- [WORK TO COMPLETE]
Every entry must be printed again exactly, with nothing left out.

*** Opening INFORMATION PROVIDED ***

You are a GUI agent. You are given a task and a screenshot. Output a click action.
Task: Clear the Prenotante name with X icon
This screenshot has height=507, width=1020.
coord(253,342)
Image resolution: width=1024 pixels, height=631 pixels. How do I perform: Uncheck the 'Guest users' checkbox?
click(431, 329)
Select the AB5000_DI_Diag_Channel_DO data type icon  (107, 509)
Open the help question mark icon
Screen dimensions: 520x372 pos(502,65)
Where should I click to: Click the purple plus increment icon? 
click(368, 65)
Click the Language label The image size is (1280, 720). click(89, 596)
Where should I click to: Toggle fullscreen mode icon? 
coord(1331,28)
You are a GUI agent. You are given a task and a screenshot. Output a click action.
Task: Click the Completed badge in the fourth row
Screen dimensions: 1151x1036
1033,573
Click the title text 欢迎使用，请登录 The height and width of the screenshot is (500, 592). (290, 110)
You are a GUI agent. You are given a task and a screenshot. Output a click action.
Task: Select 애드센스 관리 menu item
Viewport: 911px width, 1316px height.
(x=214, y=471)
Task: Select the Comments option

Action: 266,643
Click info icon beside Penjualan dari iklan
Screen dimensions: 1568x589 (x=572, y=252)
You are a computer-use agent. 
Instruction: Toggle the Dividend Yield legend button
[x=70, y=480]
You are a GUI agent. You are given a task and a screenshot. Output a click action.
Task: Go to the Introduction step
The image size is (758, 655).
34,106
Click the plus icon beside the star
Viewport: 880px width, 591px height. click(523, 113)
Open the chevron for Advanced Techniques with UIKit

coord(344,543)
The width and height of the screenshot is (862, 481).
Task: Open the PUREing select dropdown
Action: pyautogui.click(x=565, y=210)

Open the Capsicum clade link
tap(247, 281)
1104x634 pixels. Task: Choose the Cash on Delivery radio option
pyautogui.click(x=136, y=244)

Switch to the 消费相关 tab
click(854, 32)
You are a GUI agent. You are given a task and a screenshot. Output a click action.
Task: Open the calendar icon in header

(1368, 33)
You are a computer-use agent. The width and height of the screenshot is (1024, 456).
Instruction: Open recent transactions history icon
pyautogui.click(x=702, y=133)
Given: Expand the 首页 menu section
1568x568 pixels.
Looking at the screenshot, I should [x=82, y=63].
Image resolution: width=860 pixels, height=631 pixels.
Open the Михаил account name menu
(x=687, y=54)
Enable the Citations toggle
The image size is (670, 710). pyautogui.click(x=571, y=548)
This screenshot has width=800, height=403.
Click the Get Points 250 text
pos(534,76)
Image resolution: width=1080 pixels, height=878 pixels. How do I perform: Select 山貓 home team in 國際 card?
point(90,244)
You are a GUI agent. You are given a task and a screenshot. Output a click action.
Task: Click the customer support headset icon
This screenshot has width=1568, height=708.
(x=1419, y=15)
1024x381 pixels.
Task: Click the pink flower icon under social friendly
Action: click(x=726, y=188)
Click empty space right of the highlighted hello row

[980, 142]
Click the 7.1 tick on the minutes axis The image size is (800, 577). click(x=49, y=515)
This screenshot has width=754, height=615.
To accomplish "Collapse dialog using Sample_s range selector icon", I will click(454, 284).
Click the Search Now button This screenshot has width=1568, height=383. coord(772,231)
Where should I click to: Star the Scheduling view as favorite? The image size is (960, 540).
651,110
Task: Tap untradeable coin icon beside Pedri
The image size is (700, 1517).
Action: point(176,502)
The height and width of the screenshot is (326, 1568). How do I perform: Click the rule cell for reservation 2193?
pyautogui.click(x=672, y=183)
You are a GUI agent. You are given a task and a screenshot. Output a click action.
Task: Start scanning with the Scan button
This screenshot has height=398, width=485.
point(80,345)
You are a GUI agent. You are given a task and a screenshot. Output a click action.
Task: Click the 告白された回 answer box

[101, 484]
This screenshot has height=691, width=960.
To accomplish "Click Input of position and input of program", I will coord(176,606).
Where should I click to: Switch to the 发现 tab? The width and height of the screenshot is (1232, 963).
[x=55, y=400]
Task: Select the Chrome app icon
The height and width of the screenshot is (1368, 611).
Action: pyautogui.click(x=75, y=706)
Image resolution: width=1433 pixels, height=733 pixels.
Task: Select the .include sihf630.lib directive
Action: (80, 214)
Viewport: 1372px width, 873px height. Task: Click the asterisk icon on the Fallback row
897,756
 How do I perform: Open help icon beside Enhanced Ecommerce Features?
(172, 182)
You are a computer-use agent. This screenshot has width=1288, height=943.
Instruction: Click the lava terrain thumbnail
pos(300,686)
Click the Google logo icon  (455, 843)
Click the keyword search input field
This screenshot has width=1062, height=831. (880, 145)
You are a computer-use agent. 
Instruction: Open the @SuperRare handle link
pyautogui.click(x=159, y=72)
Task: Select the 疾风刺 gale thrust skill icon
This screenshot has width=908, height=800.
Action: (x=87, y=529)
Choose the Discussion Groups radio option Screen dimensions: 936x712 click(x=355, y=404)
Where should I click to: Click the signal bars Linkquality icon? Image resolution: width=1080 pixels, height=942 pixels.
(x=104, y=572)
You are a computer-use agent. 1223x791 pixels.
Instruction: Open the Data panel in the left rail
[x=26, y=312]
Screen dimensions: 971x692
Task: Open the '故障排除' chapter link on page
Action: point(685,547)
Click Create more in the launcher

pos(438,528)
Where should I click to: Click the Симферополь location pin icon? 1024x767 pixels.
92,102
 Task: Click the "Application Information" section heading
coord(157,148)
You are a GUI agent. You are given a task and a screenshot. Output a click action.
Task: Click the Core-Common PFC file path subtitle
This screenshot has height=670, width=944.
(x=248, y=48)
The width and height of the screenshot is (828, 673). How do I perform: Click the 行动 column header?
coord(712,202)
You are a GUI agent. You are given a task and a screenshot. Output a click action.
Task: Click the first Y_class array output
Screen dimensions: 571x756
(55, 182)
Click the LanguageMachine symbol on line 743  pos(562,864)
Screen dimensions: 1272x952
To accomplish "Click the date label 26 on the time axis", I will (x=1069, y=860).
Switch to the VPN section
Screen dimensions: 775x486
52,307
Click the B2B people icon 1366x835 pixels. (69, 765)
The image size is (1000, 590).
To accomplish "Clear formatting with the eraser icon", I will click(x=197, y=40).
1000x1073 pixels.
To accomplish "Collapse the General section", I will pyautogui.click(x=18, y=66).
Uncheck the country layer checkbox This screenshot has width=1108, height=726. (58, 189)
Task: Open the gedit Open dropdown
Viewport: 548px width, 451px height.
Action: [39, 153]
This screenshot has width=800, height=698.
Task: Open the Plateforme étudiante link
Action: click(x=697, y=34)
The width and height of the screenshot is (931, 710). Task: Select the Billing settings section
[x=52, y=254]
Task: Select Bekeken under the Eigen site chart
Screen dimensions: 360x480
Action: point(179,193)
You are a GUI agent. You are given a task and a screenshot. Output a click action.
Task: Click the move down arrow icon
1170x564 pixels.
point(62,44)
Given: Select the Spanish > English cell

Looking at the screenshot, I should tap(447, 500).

*** Closing INFORMATION PROVIDED ***

- [WORKED SOLUTION]
You are a GUI agent. You are given a task and a screenshot. Output a click action.
Task: Clear the Prenotante name with X icon
This screenshot has height=507, width=1020.
coord(253,342)
Image resolution: width=1024 pixels, height=631 pixels. How do I perform: Uncheck the 'Guest users' checkbox?
click(431, 329)
Select the AB5000_DI_Diag_Channel_DO data type icon  (107, 509)
Open the help question mark icon
Screen dimensions: 520x372 pos(502,65)
Where should I click to: Click the purple plus increment icon? 
click(368, 65)
Click the Language label The image size is (1280, 720). click(89, 596)
Where should I click to: Toggle fullscreen mode icon? 
coord(1331,28)
You are a GUI agent. You are given a task and a screenshot. Output a click action.
Task: Click the Completed badge in the fourth row
Screen dimensions: 1151x1036
1033,573
Click the title text 欢迎使用，请登录 The height and width of the screenshot is (500, 592). (290, 110)
You are a GUI agent. You are given a task and a screenshot. Output a click action.
Task: Select 애드센스 관리 menu item
Viewport: 911px width, 1316px height.
(x=214, y=471)
Task: Select the Comments option

Action: 266,643
Click info icon beside Penjualan dari iklan
Screen dimensions: 1568x589 (x=572, y=252)
You are a computer-use agent. 
Instruction: Toggle the Dividend Yield legend button
[x=70, y=480]
You are a GUI agent. You are given a task and a screenshot. Output a click action.
Task: Go to the Introduction step
The image size is (758, 655).
34,106
Click the plus icon beside the star
Viewport: 880px width, 591px height. click(523, 113)
Open the chevron for Advanced Techniques with UIKit

coord(344,543)
The width and height of the screenshot is (862, 481).
Task: Open the PUREing select dropdown
Action: pyautogui.click(x=565, y=210)

Open the Capsicum clade link
tap(247, 281)
1104x634 pixels. Task: Choose the Cash on Delivery radio option
pyautogui.click(x=136, y=244)

Switch to the 消费相关 tab
click(854, 32)
You are a GUI agent. You are given a task and a screenshot. Output a click action.
Task: Open the calendar icon in header

(1368, 33)
You are a computer-use agent. The width and height of the screenshot is (1024, 456).
Instruction: Open recent transactions history icon
pyautogui.click(x=702, y=133)
Given: Expand the 首页 menu section
1568x568 pixels.
Looking at the screenshot, I should [x=82, y=63].
Image resolution: width=860 pixels, height=631 pixels.
Open the Михаил account name menu
(x=687, y=54)
Enable the Citations toggle
The image size is (670, 710). pyautogui.click(x=571, y=548)
This screenshot has width=800, height=403.
Click the Get Points 250 text
pos(534,76)
Image resolution: width=1080 pixels, height=878 pixels. How do I perform: Select 山貓 home team in 國際 card?
point(90,244)
You are a GUI agent. You are given a task and a screenshot. Output a click action.
Task: Click the customer support headset icon
This screenshot has width=1568, height=708.
(x=1419, y=15)
1024x381 pixels.
Task: Click the pink flower icon under social friendly
Action: click(x=726, y=188)
Click empty space right of the highlighted hello row

[980, 142]
Click the 7.1 tick on the minutes axis The image size is (800, 577). click(x=49, y=515)
This screenshot has width=754, height=615.
To accomplish "Collapse dialog using Sample_s range selector icon", I will click(454, 284).
Click the Search Now button This screenshot has width=1568, height=383. coord(772,231)
Where should I click to: Star the Scheduling view as favorite? The image size is (960, 540).
651,110
Task: Tap untradeable coin icon beside Pedri
The image size is (700, 1517).
Action: point(176,502)
The height and width of the screenshot is (326, 1568). How do I perform: Click the rule cell for reservation 2193?
pyautogui.click(x=672, y=183)
You are a GUI agent. You are given a task and a screenshot. Output a click action.
Task: Start scanning with the Scan button
This screenshot has height=398, width=485.
point(80,345)
You are a GUI agent. You are given a task and a screenshot. Output a click action.
Task: Click the 告白された回 answer box

[101, 484]
This screenshot has height=691, width=960.
To accomplish "Click Input of position and input of program", I will coord(176,606).
Where should I click to: Switch to the 发现 tab? The width and height of the screenshot is (1232, 963).
[x=55, y=400]
Task: Select the Chrome app icon
The height and width of the screenshot is (1368, 611).
Action: pyautogui.click(x=75, y=706)
Image resolution: width=1433 pixels, height=733 pixels.
Task: Select the .include sihf630.lib directive
Action: (80, 214)
Viewport: 1372px width, 873px height. Task: Click the asterisk icon on the Fallback row
897,756
 How do I perform: Open help icon beside Enhanced Ecommerce Features?
(172, 182)
You are a computer-use agent. This screenshot has width=1288, height=943.
Instruction: Click the lava terrain thumbnail
pos(300,686)
Click the Google logo icon  (455, 843)
Click the keyword search input field
This screenshot has width=1062, height=831. (880, 145)
You are a computer-use agent. 
Instruction: Open the @SuperRare handle link
pyautogui.click(x=159, y=72)
Task: Select the 疾风刺 gale thrust skill icon
This screenshot has width=908, height=800.
Action: (x=87, y=529)
Choose the Discussion Groups radio option Screen dimensions: 936x712 click(x=355, y=404)
Where should I click to: Click the signal bars Linkquality icon? Image resolution: width=1080 pixels, height=942 pixels.
(x=104, y=572)
You are a computer-use agent. 1223x791 pixels.
Instruction: Open the Data panel in the left rail
[x=26, y=312]
Screen dimensions: 971x692
Task: Open the '故障排除' chapter link on page
Action: point(685,547)
Click Create more in the launcher

pos(438,528)
Where should I click to: Click the Симферополь location pin icon? 1024x767 pixels.
92,102
 Task: Click the "Application Information" section heading
coord(157,148)
You are a GUI agent. You are given a task and a screenshot. Output a click action.
Task: Click the Core-Common PFC file path subtitle
This screenshot has height=670, width=944.
(x=248, y=48)
The width and height of the screenshot is (828, 673). How do I perform: Click the 行动 column header?
coord(712,202)
You are a GUI agent. You are given a task and a screenshot. Output a click action.
Task: Click the first Y_class array output
Screen dimensions: 571x756
(55, 182)
Click the LanguageMachine symbol on line 743  pos(562,864)
Screen dimensions: 1272x952
To accomplish "Click the date label 26 on the time axis", I will (x=1069, y=860).
Switch to the VPN section
Screen dimensions: 775x486
52,307
Click the B2B people icon 1366x835 pixels. (69, 765)
The image size is (1000, 590).
To accomplish "Clear formatting with the eraser icon", I will click(x=197, y=40).
1000x1073 pixels.
To accomplish "Collapse the General section", I will pyautogui.click(x=18, y=66).
Uncheck the country layer checkbox This screenshot has width=1108, height=726. (58, 189)
Task: Open the gedit Open dropdown
Viewport: 548px width, 451px height.
Action: [39, 153]
This screenshot has width=800, height=698.
Task: Open the Plateforme étudiante link
Action: click(x=697, y=34)
The width and height of the screenshot is (931, 710). Task: Select the Billing settings section
[x=52, y=254]
Task: Select Bekeken under the Eigen site chart
Screen dimensions: 360x480
Action: point(179,193)
You are a GUI agent. You are given a task and a screenshot. Output a click action.
Task: Click the move down arrow icon
1170x564 pixels.
point(62,44)
Given: Select the Spanish > English cell

Looking at the screenshot, I should tap(447, 500).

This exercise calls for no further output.